━━━ Extrait source
Cette persécution est horrible, et je dirais même : satanique. Ils parviennent à dégouter les missionnaires d’eux même, de les contraindre à ne plus croire en l’évangélisation du pays. 

« Ce pays est un marécage(…) chaque fois que vous plantez un jeune arbre dans ce marais, sa racine commence à  pourrir, ses feuilles à jaunir et à sécher. Et nous, dans ces paludes, nous avons planté le jeune arbre du christianisme. » Dit Ferreira. Il ne croit plus en l’universalité de la vérité. Il a perdu la foi en l’Evangile. 

Devant le mal et sa victoire apparente, Sébastien Rodrigues entre dans une nuit obscure. Il fait l’expérience du silence de Dieu. Il vit ce que le Christ à vécu à Gethsémani : l’angoisse, la tentation du désespoir, de croire en l’inutilité de sa mission. Là, Shûsaku Endô reprend des thèmes chers à Georges Bernanos, nous ne sommes pas loin de Sous le soleil de Satan. Il décrit un terrible combat spirituel qui passe par l’illusion que ce combat est perdu…ultime ruse du mal : faire croire qu’il a gagné ! Car l’apostasie de ce prêtre est-elle une victoire du démon ? Où plutôt serait-ce une autre forme de martyre ? Car ces prêtres ayant perdu leur identité (ils sont obligés de prendre des noms japonais), leur liberté pour devenir des instruments du pouvoir (ils rédigent sous la contrainte des manuels antichrétiens), ces prêtres ne sont-ils pas des confesseurs de la foi enfermés dans des prisons spirituelles ? Sébastien Rodrigues, malgré une apparente apostasie, garde toujours la foi. Il a abjuré pour sauver les fidèles de la mort… Comme Pierre, son reniement ne signifie pas son abandon. Il exprime notre faiblesse devant l’horreur absolue de la persécution. Souffrances qui sont le prolongement de la Passion du Christ sur la croix. 

L’Eglise a connu un terrible martyre au Japon, mais cela ne signifie pas pour autant que ce pays n’est pas fait pour accueillir l’Evangile. Endô a voulu nous montrer la difficulté de l’évangélisation de ce pays et les cas de consciences immenses qu’ont connus les missionnaires. 

La foi chrétienne n’est pas morte au pays du Soleil levant. Il y a encore des chrétiens. Pendant des siècles ils ont survécu en l’absence de tout contact avec l’Eglise. Ils se réunissaient secrètement pour prier, pour lire la Bible. Au XXème siècle des missionnaires français ont pu entrer dans l’Archipel. Ils ont retrouvés ces fidèles des catacombes et cela à donné de magnifiques témoignages. Lors du bombardement atomique de Nagasaki, des milliers de chrétiens sont morts. Les survivants se sont battus pour que cette ville pardonne aux américains. Nagasaki, par le biais notamment de Tadeshi Nagaï, figure chrétienne du Japon, est devenue une ville militante pour la paix. 

Non, le Japon n’est pas un marécage. L’arbre de l’Evangile n’a pas pourri dans les terres humides. Il a juste été atrocement déraciné par les maîtres du pays. Quelques graines ont subsisté et un petit arbre est là, bien vivant. 

Espérons que Martin Scorsese mette son talent au service de l’intuition de Shûsaku Endô. A moins qu’il ne se concentre que sur la nuit de la foi que traverse le héros… 

De grands acteurs seront au rendez-vous : Daniel Day-Lewis est pressenti pour jouer Ferreira, Benicio Del Toro pour Rodrigues, Gael Garcia Bernal pour Garrpe. Il est actuellement en pré-production et devrait sortir courant 2013.
━━━━━━
━━━ Lignes de données
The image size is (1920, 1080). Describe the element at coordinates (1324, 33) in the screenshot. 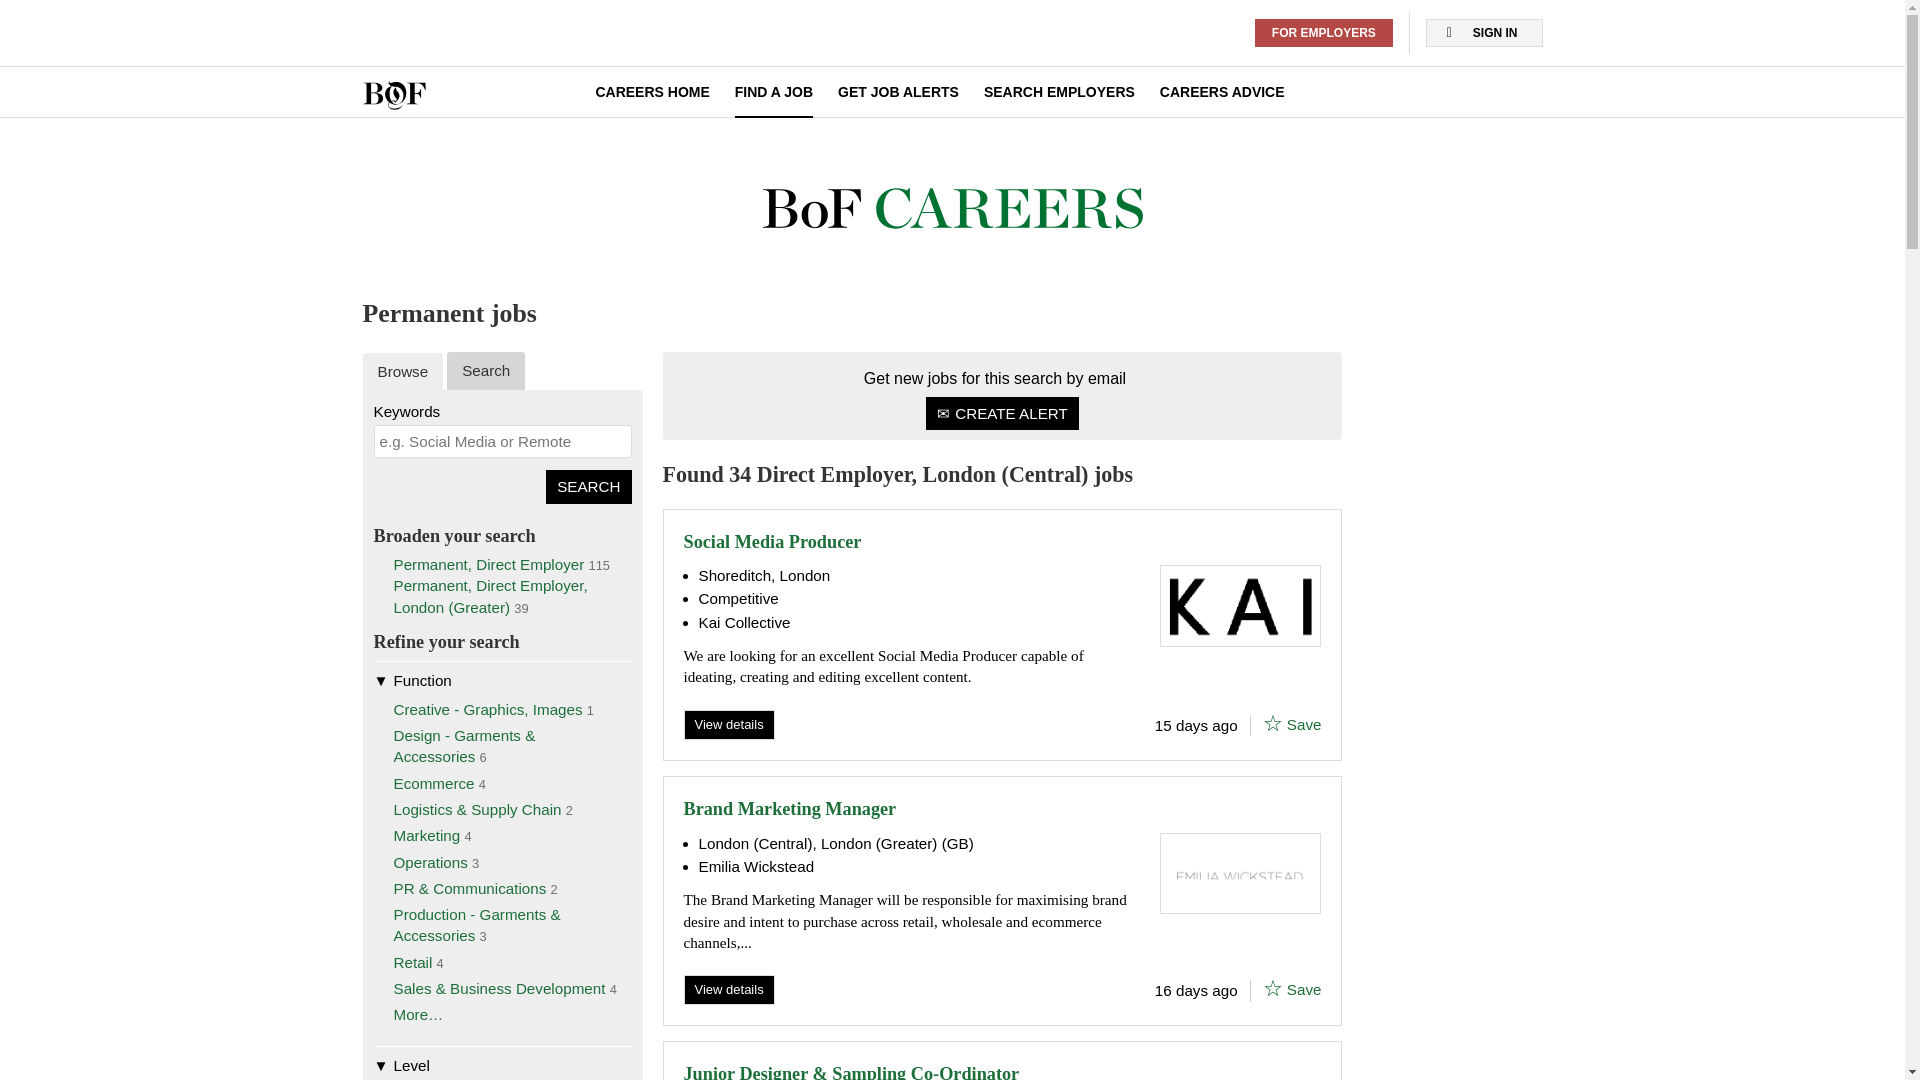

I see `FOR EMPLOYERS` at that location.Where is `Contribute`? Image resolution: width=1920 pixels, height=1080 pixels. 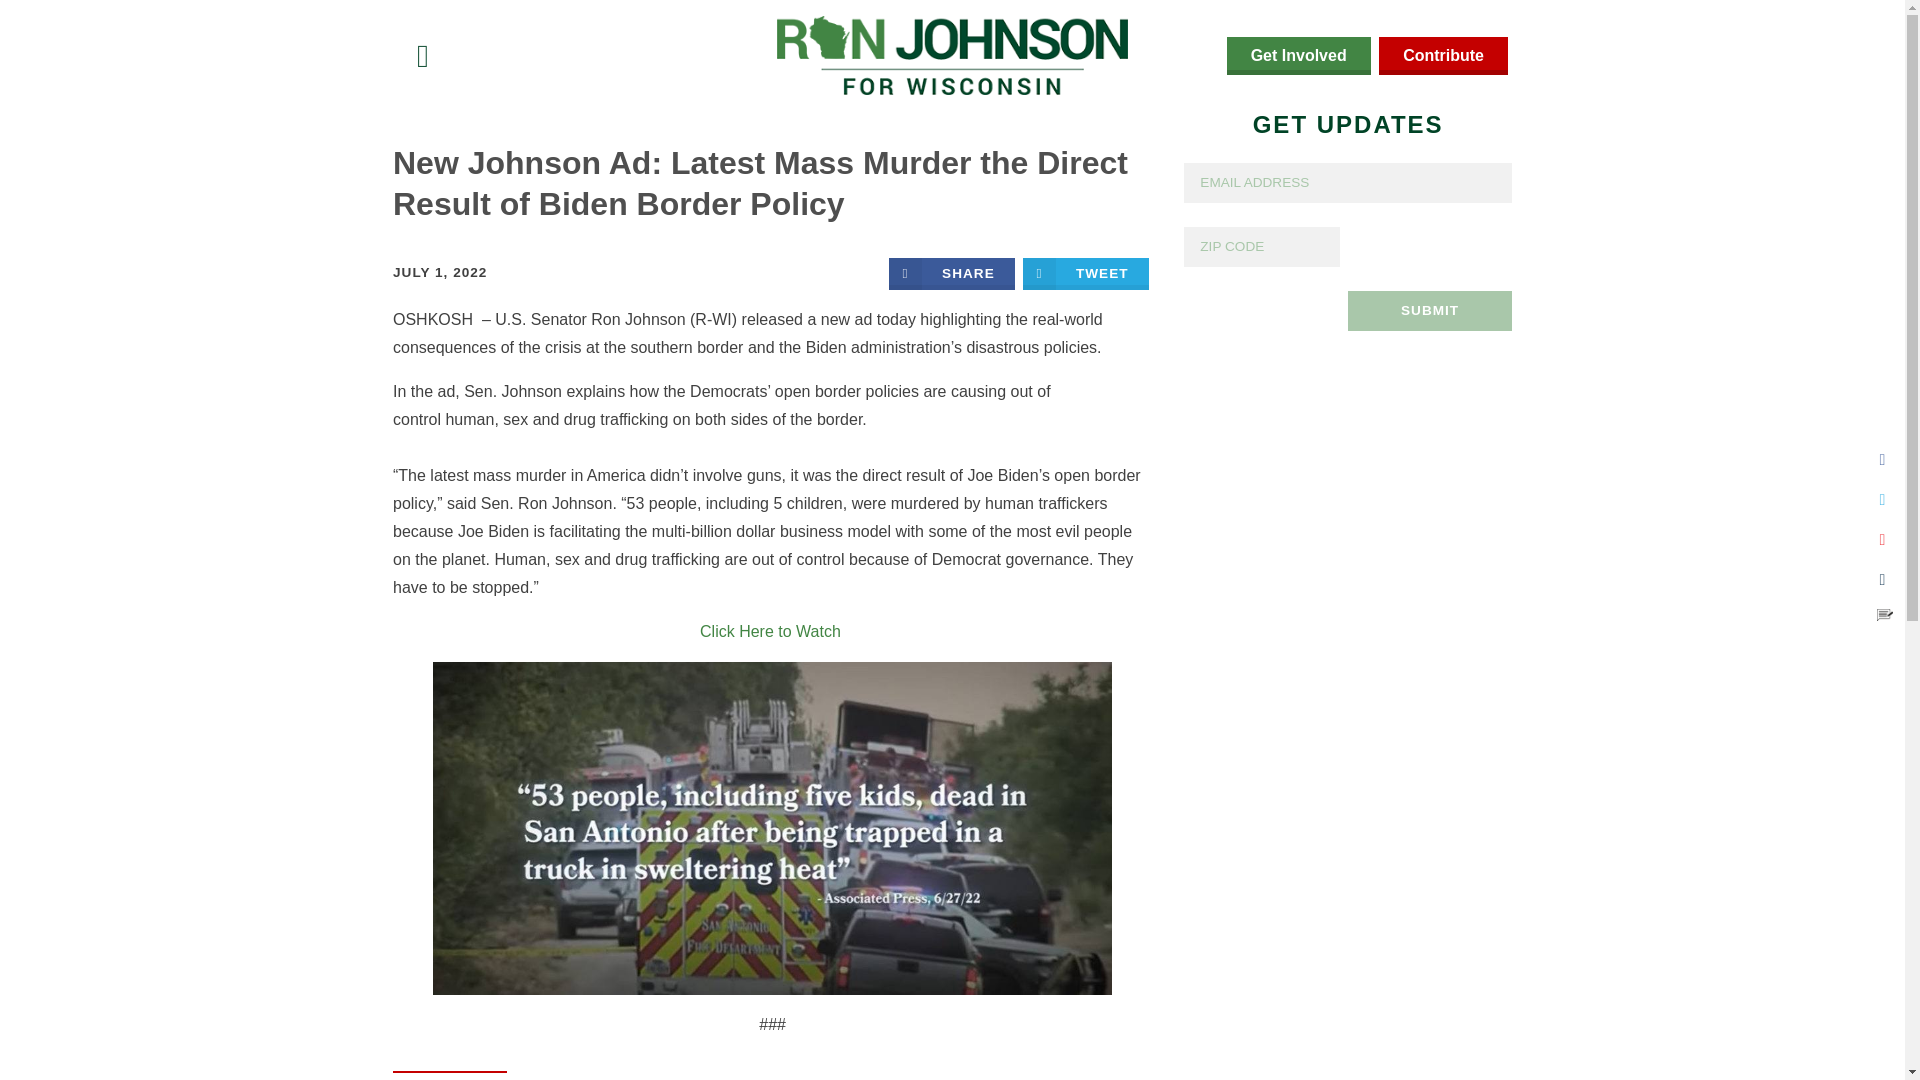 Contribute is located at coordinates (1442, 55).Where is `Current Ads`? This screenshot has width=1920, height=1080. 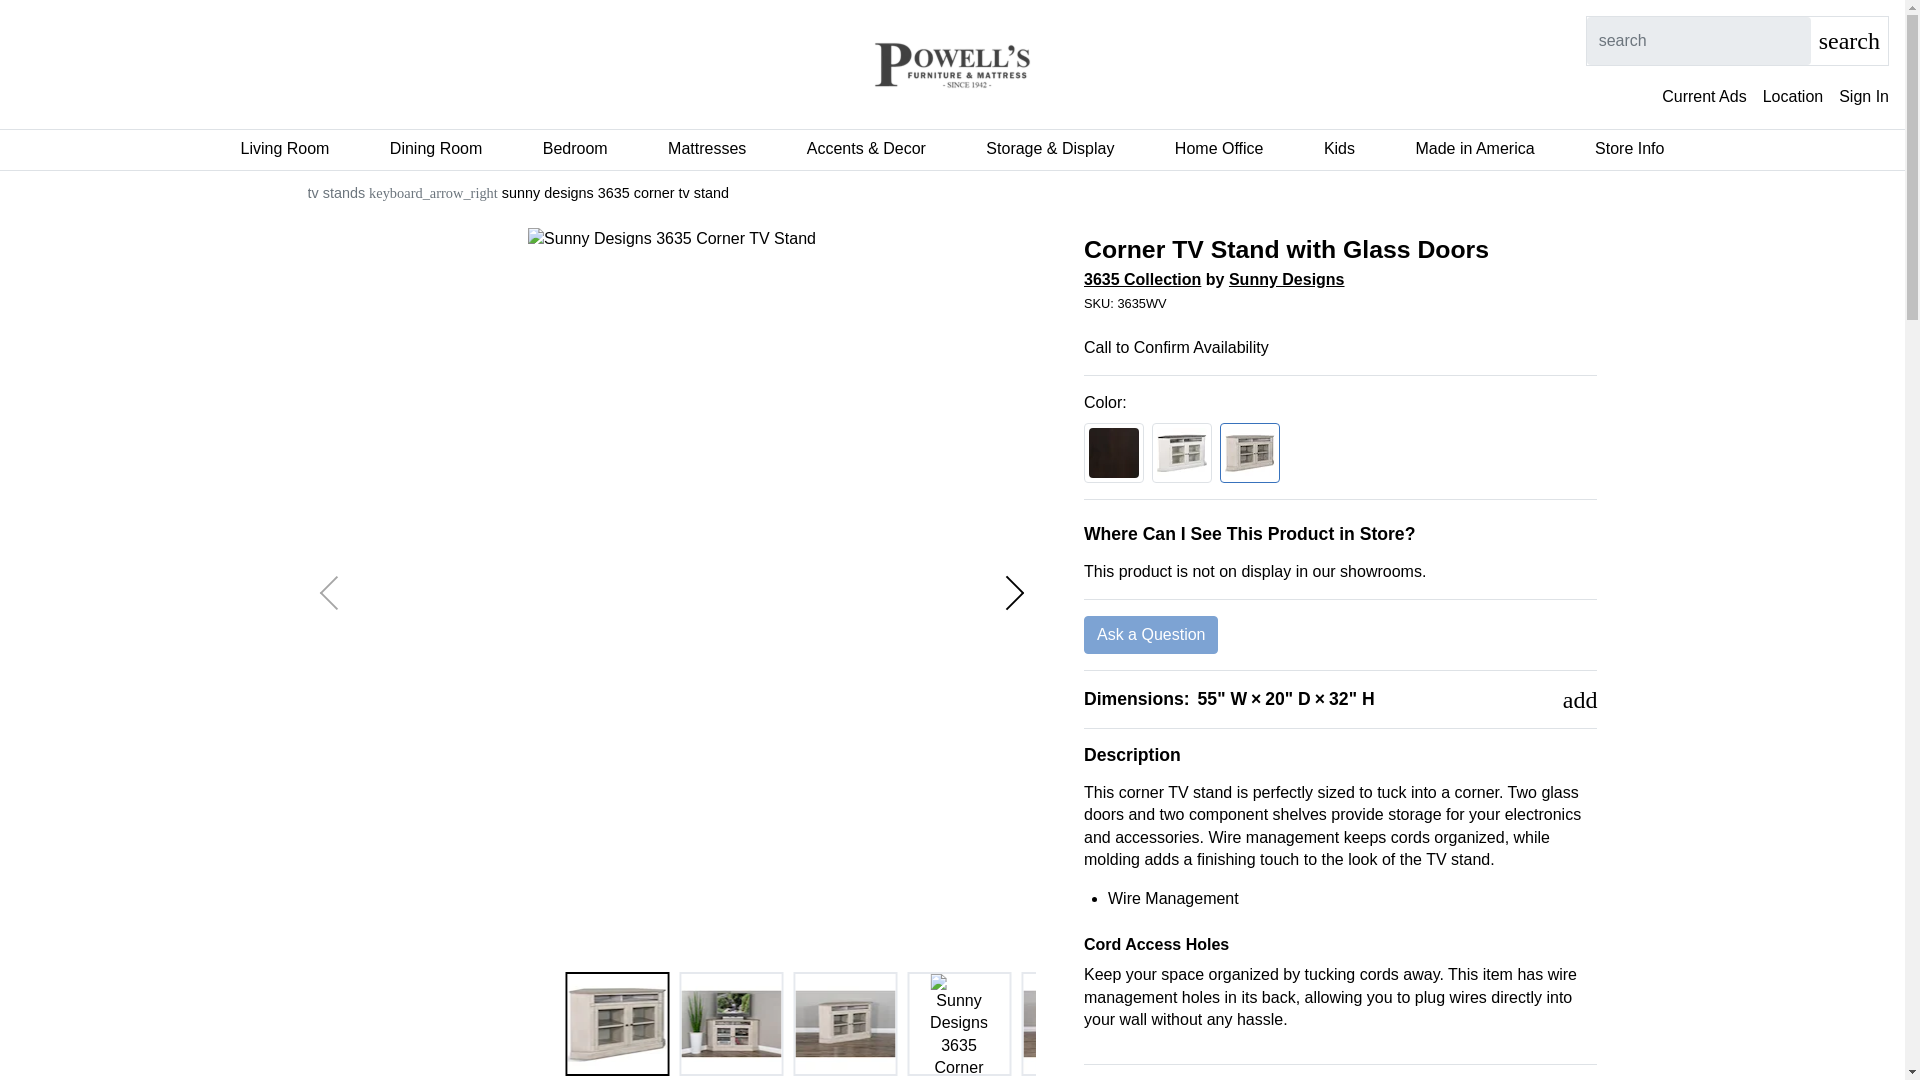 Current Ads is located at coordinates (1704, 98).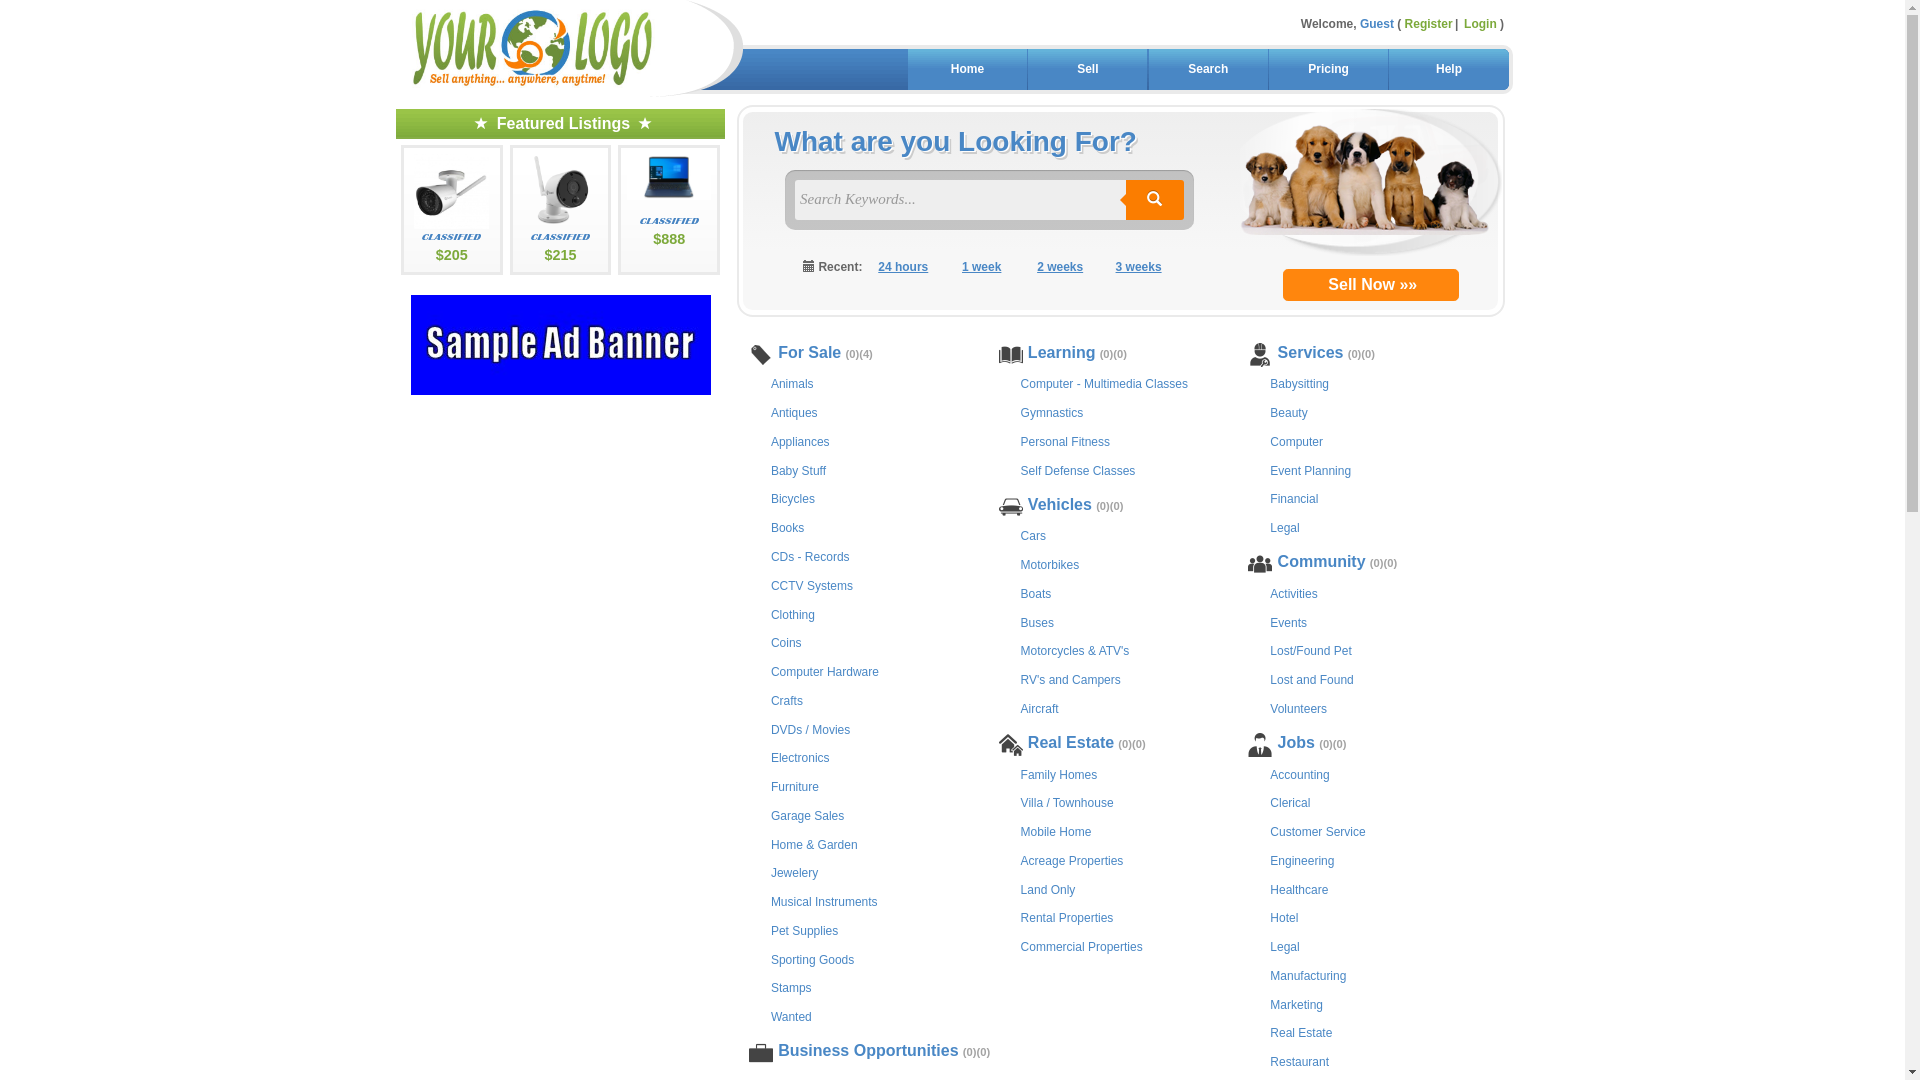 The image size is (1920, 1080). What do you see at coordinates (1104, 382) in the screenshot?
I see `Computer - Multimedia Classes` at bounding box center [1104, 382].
━━━━━━
**Série d'exercices**:
1) Répondez à ces questions d'après l'extrait :
(a) Quel acteur est pressenti pour jouer Ferreira ?
(b) Dans quel but Sébastien Rodrigues a-t-il abjuré ?
(c) Qui a pu entrer dans l'Archipel au XXe siècle ?
2) Résumez l'extrait en deux phrases.
3) Réécrivez sous forme de liste le paragraphe de l'extrait qui commence par « La foi chrétienne n'est pas morte », en conservant ses faits principaux.
La liste constitue un matériau distinct de l'extrait.

**Réponses complètes**:
1)
(a) Daniel Day-Lewis.
(b) Pour sauver les fidèles de la mort.
(c) Des missionnaires français.

2) Chez Shûsaku Endô, la persécution des chrétiens au Japon fait perdre la foi à Ferreira, tandis que Sébastien Rodrigues, malgré une apparente apostasie consentie pour sauver les fidèles, garde toujours la foi. Pourtant, la foi chrétienne n'est pas morte au Japon, où des chrétiens ont survécu en secret pendant des siècles, et l'adaptation de Martin Scorsese, en pré-production, devrait sortir courant 2013.

3)
- La foi chrétienne n'est pas morte au Japon : il y a encore des chrétiens.
- Pendant des siècles, sans aucun contact avec l'Église, ils se sont réunis secrètement pour prier et lire la Bible.
- Au XXe siècle, des missionnaires français entrés dans l'Archipel ont retrouvé ces fidèles.
- Des milliers de chrétiens sont morts lors du bombardement atomique de Nagasaki ; les survivants se sont battus pour que la ville pardonne aux Américains.
- Grâce notamment à Tadeshi Nagaï, Nagasaki est devenue une ville militante pour la paix.